Domestic demand compression coupled with significantly lower commodity prices is primarily responsible for the respite in 1HFY24, where the CAD is down from $3.6 billion in the same period last year to $831 million – an improvement of $2.8 billion. The goods’ trade balance improved by nearly $5.4 billion in 1HFY24 – as both imports and exports changed for the better.

The goods’ imports went down 15 percent year-on-year resulting in savings of $4.3 billion, whereas goods’ exports went up 7 percent year-on-year – a gain of $1 billion in absolute terms. The biggest respite understandably came from the petroleum group, aided by both reduced demand and significantly reduced international crude and refined petroleum prices. Gross savings on petroleum import during 1HFY24 were $2.7 billion or 62 percent of total import savings year-on-year.

Food group came in next – with a net impact of $1.96 billion on current account balance. Food imports went down by $849 billion, led by a sharp drop in international palm oil prices that reduced palm oil imports 29 percent year-on-year. Wheat imports, as per the State Bank of Pakistan data, contributed $306 million to import savings – having gone down 69 percent year-on-year. This is at odds with the PBS data, which shows a discrepancy in excess of $200 million for 1HFY23.

Food exports went up by $1.1 billion year-on-year, at the highest ever half-yearly number – led by highest-ever rice exports that went up 53 percent, contributing 50 percent to the group export growth. Contribution from oil seeds has been the growth story of the year, showing a colossal 266 percent year-on-year growth, contributing more than a quarter to food group exports for 1HFY24.

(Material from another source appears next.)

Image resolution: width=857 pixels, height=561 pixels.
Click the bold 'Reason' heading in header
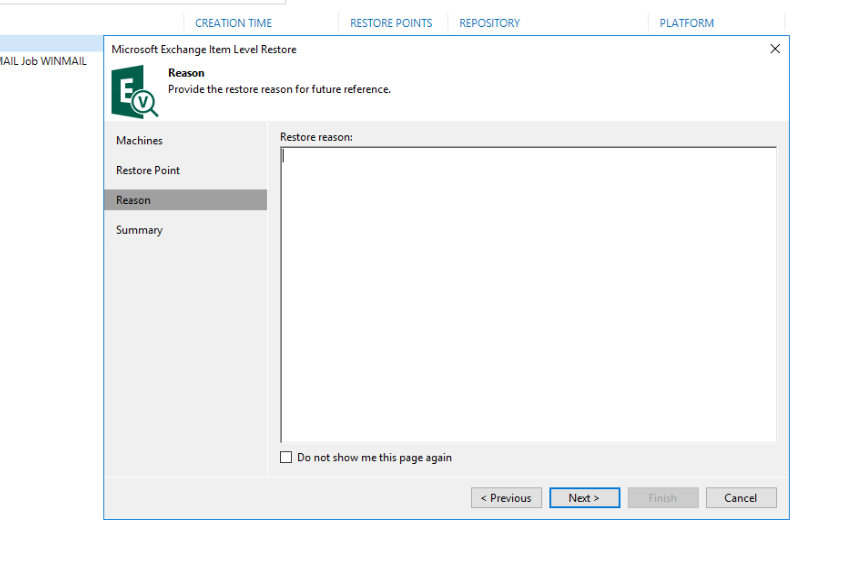click(186, 73)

Textile exports have been struggling to rebound, going down 9 percent year-on-year – with an impact of $88 million. The textile’s share in total exports at 53 percent is 10 percentage points lower from the same period last year, and lowest in memory. The net impact of textile group trade is restricted to negative170 million, as textile-related imports also contracted sharply, owing to raw cotton imports that were slashed to half during 1HFY24.“ Other exports“ went up from only $24 million last year to $418 million during 1HFY24, whereas saving in lieu of freight on exports totaled $211 million – both contributing significantly to the lower current account deficit for the period.

Much has been made of the uptick in “IT” exports as December 2023 raked in the highest monthly number of $303 million. In the larger picture, IT exports are up only in the single digits year-on-year, and the overall services trade balance is still painted in red, with a deficit of $1.4 billion. Services imports registered an increase of 26 percent year-on-year, largely at the back of transport and travel-related expenses – that contributed 70 percent to incremental services imports.

Workers’ remittances are still down year-on-year – having receded 7 percent with a loss of $1 billion in absolute terms. A multitude of factors are at play on the remittance front, with informal sending channels curbed and the oil-rich countries facing headwinds due to sharp reductions in oil prices. Going forward, much will depend on the oil price trajectory, and the escalation in the Middle East may throw the spanner in the works.